AK Parti'nin yaşadığı istifalar, bu istifalar neticesinde bilinen Gelecek ile Deva partilerin ortaya çıkması, aslında iktidar partisinin çetin sınavıydı. Şimdi, aynı çetinn sınav ana muhalefet partisi CHP'nin başında. Bir tarafta DSP, diğer yanda Muharrem İnce'nin Memleket Hareketinin partileşme süreci düğmeye basmış olması..öbür yanda CHP'nin İstanbul büyükşehir belediye başkan adayı Mustafa Sarıgül'ün Türkiye Değişim Partisi. Sınavdan kastım bunlar, CHP lideri Kemal Kılıçdaroğlu'nun önünde böylesine zorlu bir mücadelesi olacak.
Muharrem İnce'nin yaptığı basın toplantısında açıklamalarından satır başları şu şekilde:
- Boğaziçi Üniversitesi’nde öğrenciler biz atanmış rektör istemiyoruz deyince sayın Erdoğan “yürekleri yetse cumhurbaşkanına da istifa diyecekler” dedi. Acaba muhalefet bir şey diyecek mi diye bekledim, muhalefetten tık yok. Milyonlarca yüreği yeten bir insan var bu toplumda. Ben onların sözcüsü olarak diyorum ki: Evet, istifa etmelisin! Bu muhalefet diyemiyor bunu, meydan okuyamıyor.
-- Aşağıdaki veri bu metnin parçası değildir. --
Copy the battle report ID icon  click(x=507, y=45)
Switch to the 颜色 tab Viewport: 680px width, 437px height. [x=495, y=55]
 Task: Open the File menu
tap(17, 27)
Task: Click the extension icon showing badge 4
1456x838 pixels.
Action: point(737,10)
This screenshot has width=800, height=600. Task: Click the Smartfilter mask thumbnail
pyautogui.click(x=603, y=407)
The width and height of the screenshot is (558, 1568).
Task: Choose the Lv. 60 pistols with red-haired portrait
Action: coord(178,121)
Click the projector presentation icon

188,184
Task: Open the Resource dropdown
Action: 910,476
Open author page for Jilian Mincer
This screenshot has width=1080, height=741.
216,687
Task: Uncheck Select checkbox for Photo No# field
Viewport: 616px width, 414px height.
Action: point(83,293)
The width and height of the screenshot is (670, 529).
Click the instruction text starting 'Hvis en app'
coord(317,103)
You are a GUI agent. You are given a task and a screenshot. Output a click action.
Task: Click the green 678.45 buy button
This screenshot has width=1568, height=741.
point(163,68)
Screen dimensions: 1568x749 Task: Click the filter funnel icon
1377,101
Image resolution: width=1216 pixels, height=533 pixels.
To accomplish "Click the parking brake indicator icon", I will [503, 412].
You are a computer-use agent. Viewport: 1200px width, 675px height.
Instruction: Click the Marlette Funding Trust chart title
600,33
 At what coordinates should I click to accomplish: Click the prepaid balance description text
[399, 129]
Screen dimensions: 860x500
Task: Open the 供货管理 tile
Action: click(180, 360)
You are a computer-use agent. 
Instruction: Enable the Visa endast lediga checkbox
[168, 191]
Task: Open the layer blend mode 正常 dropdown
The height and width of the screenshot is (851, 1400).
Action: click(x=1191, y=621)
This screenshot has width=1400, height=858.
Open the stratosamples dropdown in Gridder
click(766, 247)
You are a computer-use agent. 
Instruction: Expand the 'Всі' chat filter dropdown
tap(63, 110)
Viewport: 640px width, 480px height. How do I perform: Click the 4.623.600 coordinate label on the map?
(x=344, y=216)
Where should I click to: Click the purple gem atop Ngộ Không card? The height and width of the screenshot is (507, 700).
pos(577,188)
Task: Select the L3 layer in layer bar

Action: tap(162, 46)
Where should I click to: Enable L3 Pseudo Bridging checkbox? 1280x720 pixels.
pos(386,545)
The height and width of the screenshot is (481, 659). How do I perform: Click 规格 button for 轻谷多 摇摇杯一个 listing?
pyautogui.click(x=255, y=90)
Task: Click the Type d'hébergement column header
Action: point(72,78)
- Toplumu karpuz gibi bölmüşler, herkes yerinden memnun ama biz memnun değiliz. Biz üçüncü bir yol sunuyoruz insanların önüne. Alternatif çözüm üretemeyen bir muhalefet Türkiye'nin kaderi bu olamaz. Türkiye sahipsiz değildir, çözüm vardır umut vardır büyük sorunlar köhnemiş yöntemlerle çözülemez. Biz Türkiye'ye bir fırsat bir çıkış yolu bir seçenek olacağız. Özgür bir Türkiye yaratacağız.
KİMLERLE YOLUMU AYIRIYORUM?
- ABD'den demokrasi dilenenlerle yolumu ayırıyorum. Atatürk'e kefere diyenleri yönetici yapanlarla yolumu ayırıyorum. Mustafa Kemal deyip Mustafa Kemal Atatürk diyemeyenlerle yolumu ayırıyorum. Ben askeri değilim yoldaşıyım diyenlerle yolumu ayırıyorum. Grup başkanvekilliği seçimini bile kaldırıp atamaya getiren bu yönetimle yolumu ayırıyorum. CHP aday yapmayınca başka partiden aday olup bugün CHP'yi yönetenlerle yolumu ayırıyorum. FETÖ'cüleri Sorosçuları koruyanlarla yolumu ayırıyorum.
Bu yol ayrımına ilişkin Muharrem İnce'nin manifesto gibi açıklamaları, içinde ağır ithamlar barındırmaktadır. Bu ithamlar içerisinde iki başlık öne çıkıyor; birisi Atatürk hassasiyeti, diğeride FETÖ rabıtası. Tabii buna birde, PKK terör örgütünün siyasal uzantısı HDP ile hep aynı hizada durmaları.
Özetle, CHP'nin özellikle Muharrem İnce sınavını yarasız beresiz atlatacak gibi gözükmüyor.